Höchste Trainerdichte der Welt, die Niederlande zweimal besiegt und eine simple, aber höchst effektive Taktik: Islands Sieg gegen England ist gar keine Riesen-Überraschung.

Von Martin Schneider

Mats Hummels hat es bestimmt gewusst. Benedikt Höwedes auch. Vielleicht saßen sie in ihrem Quartier in Evian vorm Fernseher nebeneinander und haben sich das 2:1 der Isländer gegen England angesehen. Irgendwann so Mitte der zweiten Halbzeit, als klar wurde, dass dieses Spiel wirklich so ausgehen könnte, hätten sie sich dann anschauen und wissend nicken können. Dann haben sie vielleicht noch das Smartphone rausgeholt und eine Nachricht an Kevin Großkreutz oder Marcel Schmelzer geschrieben: "Sehr ihr das? Wisst ihr noch?" Und wenn einer Humor hat, würde er zurückschreiben: "Klar, halten sich doch gut die Engländer. Wir haben damals vier Tore kassiert."

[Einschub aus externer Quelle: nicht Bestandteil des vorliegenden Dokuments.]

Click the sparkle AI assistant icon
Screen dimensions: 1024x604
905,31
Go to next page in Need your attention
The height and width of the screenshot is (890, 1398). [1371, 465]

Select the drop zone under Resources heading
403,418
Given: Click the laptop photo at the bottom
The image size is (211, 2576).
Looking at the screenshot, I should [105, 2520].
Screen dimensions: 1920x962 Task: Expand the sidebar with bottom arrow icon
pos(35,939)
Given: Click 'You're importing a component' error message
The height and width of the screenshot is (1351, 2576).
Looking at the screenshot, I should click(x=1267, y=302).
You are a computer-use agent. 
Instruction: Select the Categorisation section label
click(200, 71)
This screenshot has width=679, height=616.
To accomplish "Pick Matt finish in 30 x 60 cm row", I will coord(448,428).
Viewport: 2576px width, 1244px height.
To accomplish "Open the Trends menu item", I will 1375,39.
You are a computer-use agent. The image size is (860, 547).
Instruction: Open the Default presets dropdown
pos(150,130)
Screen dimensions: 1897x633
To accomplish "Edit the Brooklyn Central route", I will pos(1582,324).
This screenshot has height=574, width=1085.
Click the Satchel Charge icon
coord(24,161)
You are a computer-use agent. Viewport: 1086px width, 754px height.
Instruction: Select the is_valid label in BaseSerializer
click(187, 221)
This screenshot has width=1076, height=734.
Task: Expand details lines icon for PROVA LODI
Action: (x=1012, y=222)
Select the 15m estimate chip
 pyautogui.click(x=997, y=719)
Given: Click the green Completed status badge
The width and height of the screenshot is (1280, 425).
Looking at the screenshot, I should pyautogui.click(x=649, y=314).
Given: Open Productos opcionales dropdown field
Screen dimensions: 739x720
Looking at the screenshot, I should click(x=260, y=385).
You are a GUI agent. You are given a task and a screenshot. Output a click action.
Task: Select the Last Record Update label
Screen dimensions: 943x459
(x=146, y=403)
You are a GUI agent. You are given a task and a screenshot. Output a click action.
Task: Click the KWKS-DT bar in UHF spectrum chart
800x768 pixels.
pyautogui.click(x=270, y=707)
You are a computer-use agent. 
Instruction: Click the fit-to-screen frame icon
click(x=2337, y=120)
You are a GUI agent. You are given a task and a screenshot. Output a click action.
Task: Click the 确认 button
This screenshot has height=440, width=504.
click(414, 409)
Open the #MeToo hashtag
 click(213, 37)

Am 11. August 2010 spielten Hummels, Höwedes, Großkreutz, Schmelzer in Reykjavik mit der deutschen U21 gegen Island und verloren 4:1. Die Tore für Island schossen Birkir Bjarnason, Gylfi Sigurdsson, Kolbeinn Sigthorsson und Alfred Finbogasson. Alle vier standen gestern gegen England im Kader, drei spielten von Beginn an (der Augsburger Finbogasson blieb draußen), Sighthorsson schoss ein Tor.

Überall ist jetzt von der Sensation der Isländer zu lesen, von einer der größten Überraschungen des Fußballs. Das mag stimmen, aber auf der anderen Seite fragt man sich, was eigentlich noch passieren muss, damit die Welt endlich erkennt, was diese Mannschaft kann. Denn bei aller berechtigten Euphorie und Liebe für den Außenseiter: Wenn man die Entwicklung des isländischen Fußballs ein bisschen verfolgt, ist der Einzug ins Viertelfinale keine so große Überraschung, wie es zunächst scheint. Der Erfolg hat viele Gründe. Zufall und Glück gehören nicht dazu.

Da wären einmal die nackten Ergebnisse: Island hatte sich schon beinahe für die Weltmeisterschaft in Brasilien qualifiziert und scheiterte in der Relegation knapp an Kroatien. In der Qualifikation zur EM schlug die Mannschaft die Türkei 3:0, die Niederlande 2:0 und 1:0 und die Tschechen 2:1. Als eines der ersten Teams sicherten sie sich die Qualifikation - viel eher als Deutschland. Wer diese Elf nach diesen Ergebnissen nicht ernst nahm, der musste schon oft weggeschaut haben.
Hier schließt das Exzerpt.